Pelaku penembakan membenarkan tindakannya, menilai Nahel menolak untuk menuruti permintaannya. Namun, sebuah video amatir bertentangan dengan pengakuannya, mengejutkan pemerintah dan memicu kerusuhan terburuk yang pernah terjadi di Prancis dalam beberapa tahun terakhir.
Nahel dimakamkan pada Hari Sabtu di pemakaman Mont-Valérien di Nanterre dengan dihadiri oleh ibu dan neneknya serta beberapa ratus orang lainnya.

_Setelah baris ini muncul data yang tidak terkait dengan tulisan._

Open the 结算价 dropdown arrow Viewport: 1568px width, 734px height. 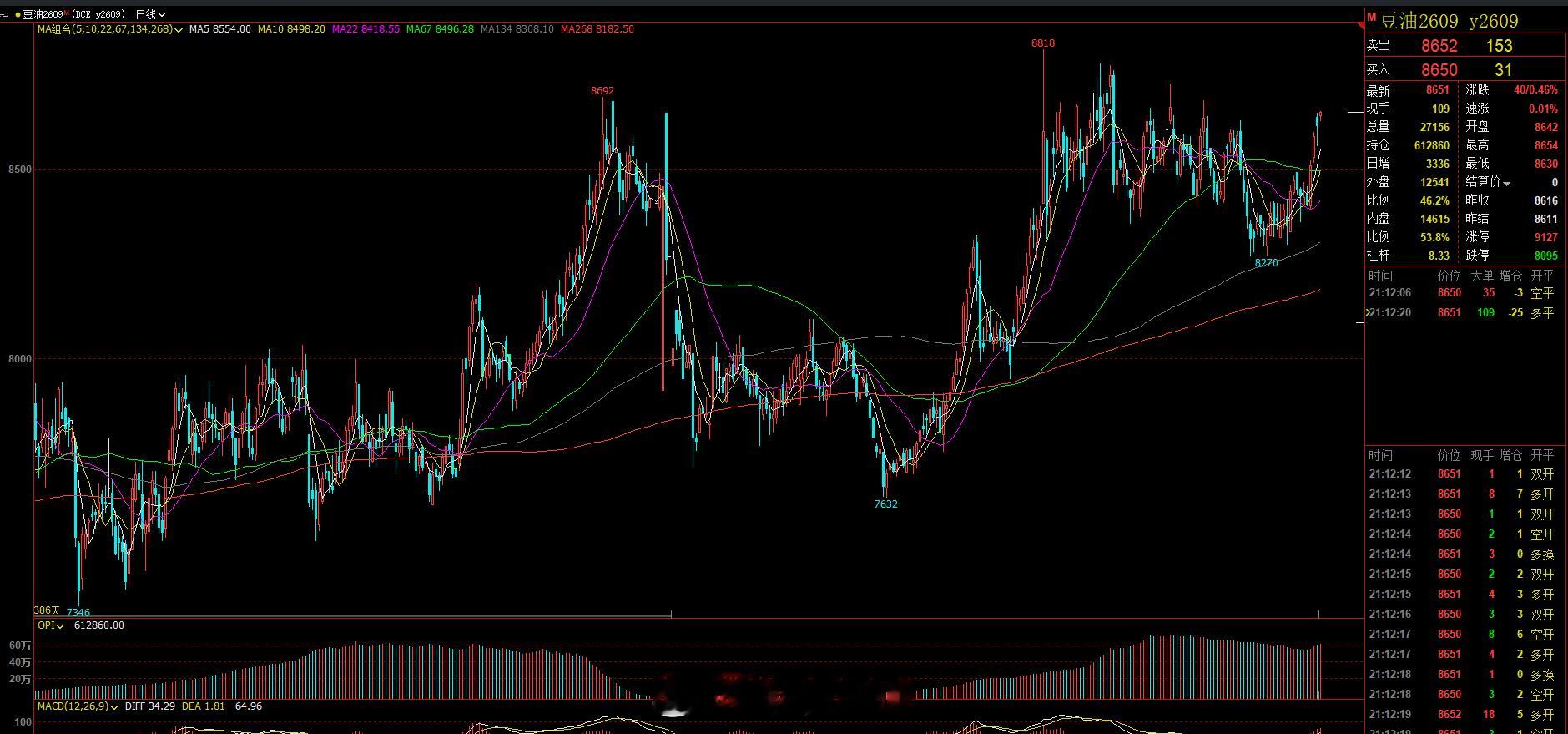[x=1507, y=183]
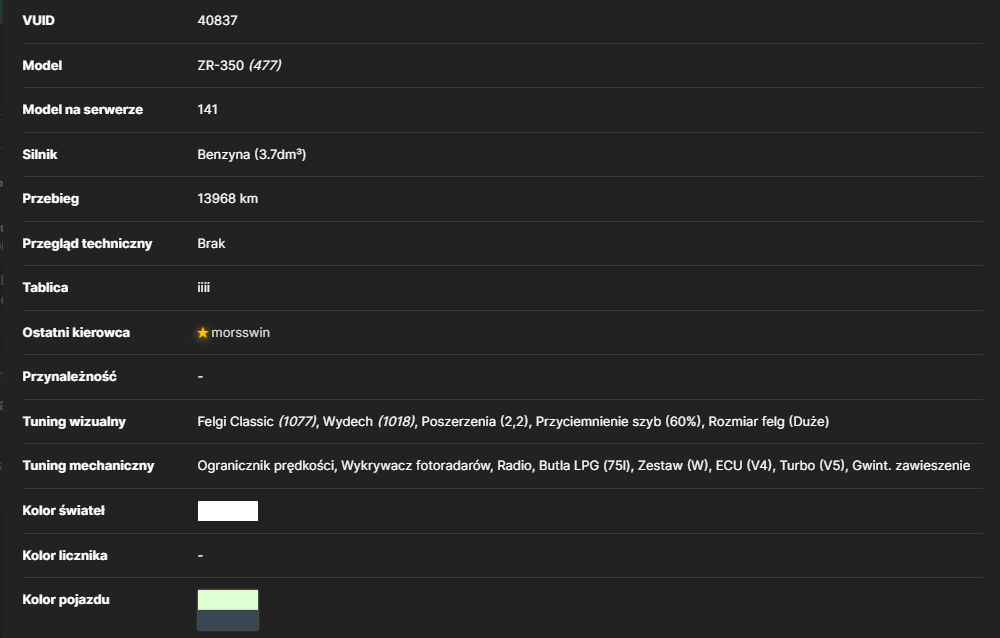
Task: Click the Tuning mechaniczny row label
Action: [x=88, y=466]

Buntut penembakan itu, anak-anak muda yang tinggal di lingkungan kelas pekerja di seluruh Prancis, melampiaskan kemarahan mereka kepada polisi dan negara setiap malam, bentrok dengan polisi, menggeledah gedung-gedung publik dan menjarah toko-toko.
Sekitar 45.000 polisi dikerahkan lagi pada Minggu malam, menurut Menteri Dalam Negeri Gerald Darmnin seperti mengutip Reuters, untuk mencegah para perusuh yang telah membakar mobil, menjarah toko-toko, dan menyasar balai kota serta kantor polisi, termasuk rumah wali kota pinggiran kota Paris, yang diserang ketika istri dan anak-anaknya sedang tertidur di dalam rumah.

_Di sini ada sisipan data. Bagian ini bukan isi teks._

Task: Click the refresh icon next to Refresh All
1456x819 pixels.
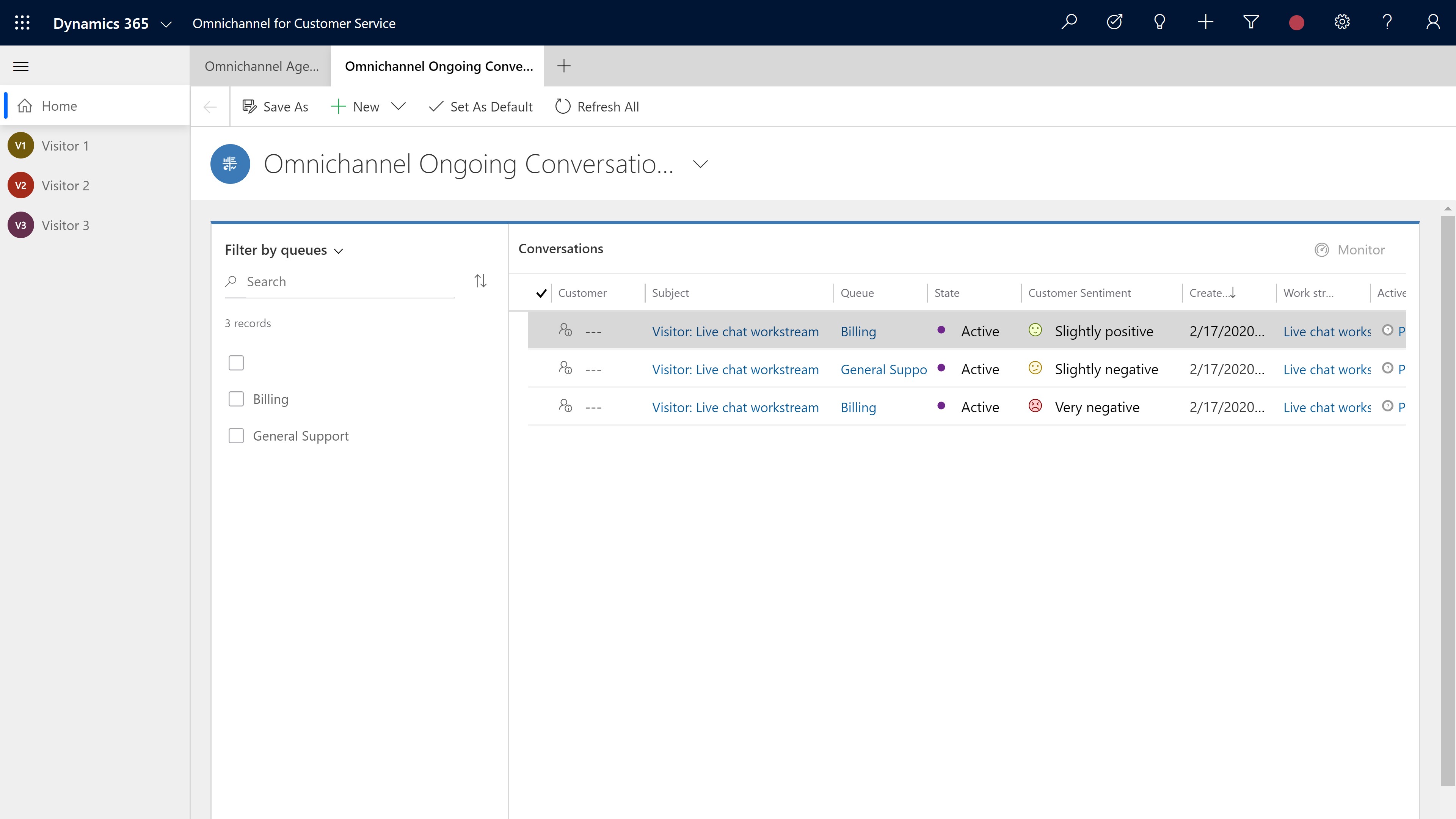Action: pyautogui.click(x=563, y=106)
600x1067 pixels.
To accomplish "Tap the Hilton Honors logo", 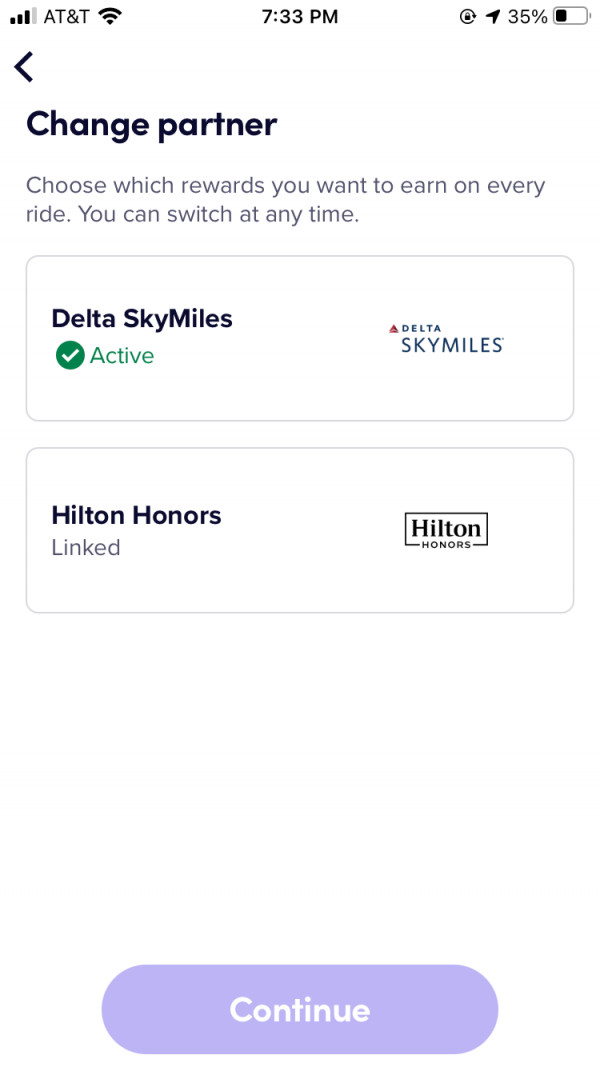I will click(446, 530).
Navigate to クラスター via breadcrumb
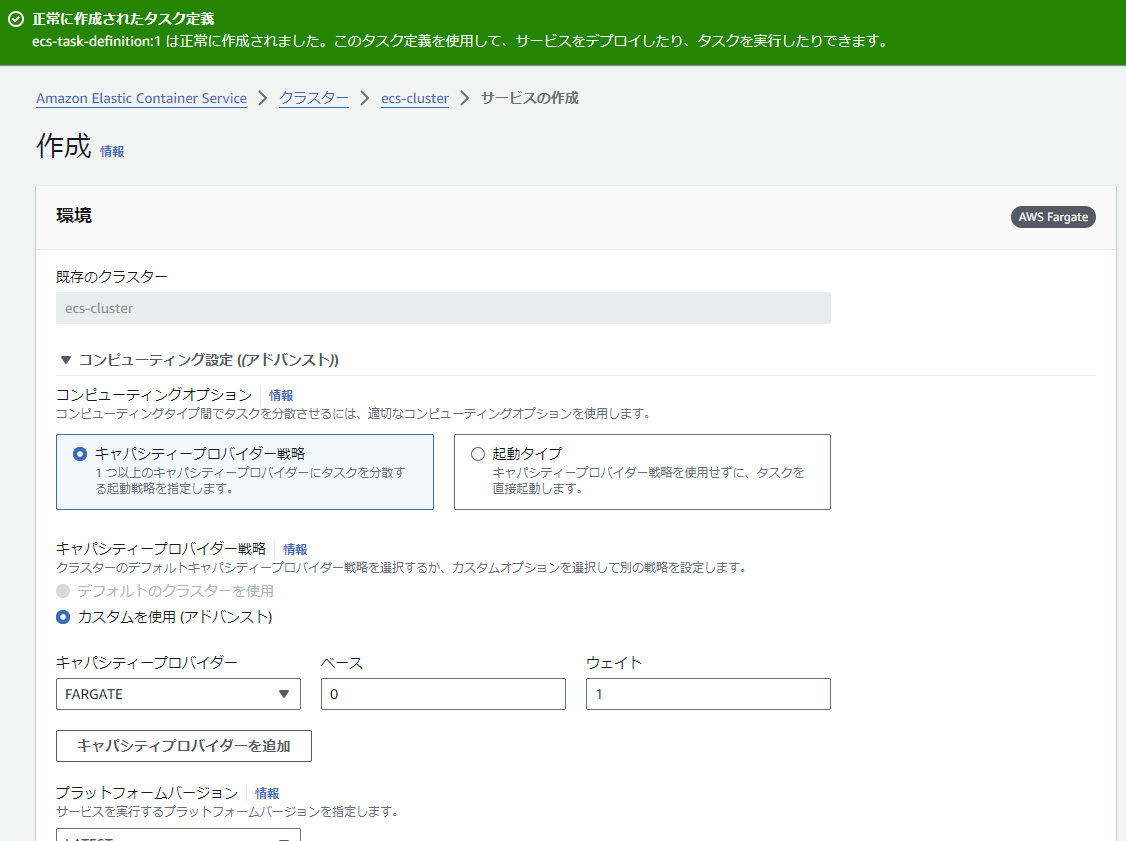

Presiden Prancis Emmanuel Macron menunda kunjungan kenegaraan ke Jerman untuk menangani krisis ini. Ia dijadwalkan bertemu dengan para pemimpin parlemen pada Hari Senin dan dengan lebih dari 220 wali kota dari kota-kota yang terkena dampak kerusuhan pada Hari Selasa.
BACA JUGA:
Sementara itu, Kementerian Dalam Negeri melaporkan 719 penangkapan setelah pemakaman Nahel pada Hari Sabtu di pinggiran Kota Paris, Nanterre, turun dari 1.311 pada Hari Jumat malam dan 875 pada Hari Kamis malam.
Namun para pejabat memperingatkan bahwa masih terlalu dini untuk mengatakan bahwa kerusuhan telah berakhir.
"Kerusakan yang terjadi memang lebih sedikit, namun kami akan tetap bergerak dalam beberapa hari ke depan. Kami sangat fokus, tidak ada yang mengklaim kemenangan," kata kepala polisi Paris Laurent Nunez.